И не разу за жизнь не шевельнулся внутри Розы Марковны помысел, ни разу не дрогнула и не потянулась к холсту рука, разве что погладить да вытереть накопившуюся пыль. Знала стареющая Мирская – нельзя. Никогда. Никому. Потому что дальше человек незаметно для себя начнет распадаться на куски.

Вместо этого бабушка быстро освоила лифчики разнообразных конструкций, как для прикрытия плоскогрудых нужд, так и для всеобъемного поддержания женских могучестей. Постепенно процесс усложнился и стал предусматривать дополнительную вшивную резинку и лишнюю петлю под пуговицу для особо неподъемных случаев. Далее производство пошло еще и по смежному направлению достижения обманной красоты: грации, полуграции, корсеты. Ну, а еще чуть позже, после того, как бабушкины пошивочные таланты окончательно расцвели призывным колером и грудастый контингент хлынул в Трехпрудный неиссякаемым гуртом, Роза Марковна сама себе усложнила задачу до предела, потому что так и не научилась мастерить все, что делала, без филиграни. Так ее учили в семье химика Дворкина, так она запомнила на всю оставшуюся жизнь.

И вот что придумала Роза Мирская: отсутствующий в деликатной сфере китовый ус, служивший косточкой, подменяем тонюсенько распущенной снизу доверху бамбуковой лыжной палкой. Получившиеся упругие дольки размещаем по потребностям ужимания конкретной фигуры, затем все это насмерть скрепляем пробивочной машинкой того же германского умельца и, наконец, крепко, крест-накрест, застрачиваем концы, оставляя малый люфт, чтобы клиентке можно было еще и хорошо покушать, если будет такая нужда.

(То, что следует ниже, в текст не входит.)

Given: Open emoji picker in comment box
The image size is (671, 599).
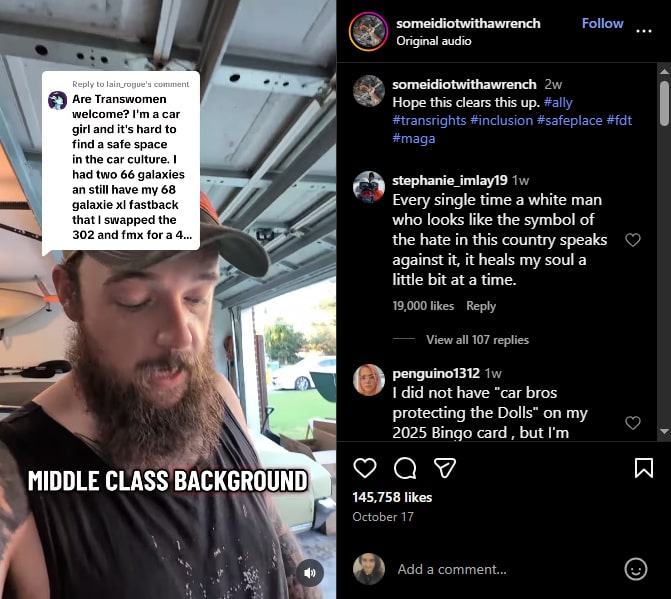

Родные, испытывая некоторую неловкость, ценили бабушкино вмешательство в финансовый семейный статус, негромко благодарили, однако при этом каждый продолжал заниматься своим единственным маловыгодным делом.

Борис, которому стукнуло тридцать девять, продолжал с головой сидеть в преподавании и науке, это было накануне готовности докторской диссертации в том же самом наследном деле – архитектуре. К моменту защиты он уже девять лет доцентствовал в Московском архитектурном институте, и защита означала быстрое звание профессора, а возможно, и кафедру. Непартийность препятствием не стала – отца, Семена Львовича, не то что не успели забыть окончательно, а, наоборот, уже по новой числили классиком отечественной архитектуры. Так что единицу для Бориса Семеновича Мирского райком спустил в короткий срок и будущего профессора приняли в партийные кандидаты без испытательных задержек, несмотря на серьезную помеху в паспорте. Сам он решил о таком непристойном в своей биографии деле особенно не распространяться и по возможности укрыть новость от матери: и так противно было до рвотной невозможности. Но точно знал – без тупой этой повинности никак не выйдет обрести более значимое положение в избранном любимом деле.

Роза Марковна, узнав про такие события, устанавливающие новый для сына отвратительный статус, ужасно огорчилась, так как с тем самым, чего она столь не одобряла в людях, если не сказать большего, причем даже в людях самого нейтрального склада жизни, ей пришлось столкнуться теперь самой, не отступя вдаль от собственной семьи. Очень уж не совпадала с бабушкиным характером вся эта лицемерная коммунистская закваска. Еще в девицах Роза Дворкина основательно и долго разбиралась в причинах такой своей подозрительности и недоверия к наставшим временам – это если отсчитывать от октябрьского перелома. А когда разобралась досконально, после проклятого сорокового года, то стала чрезвычайно гордиться неучастием кого-либо из Дворкиных и Мирских в пролетарских гадостях и обманах.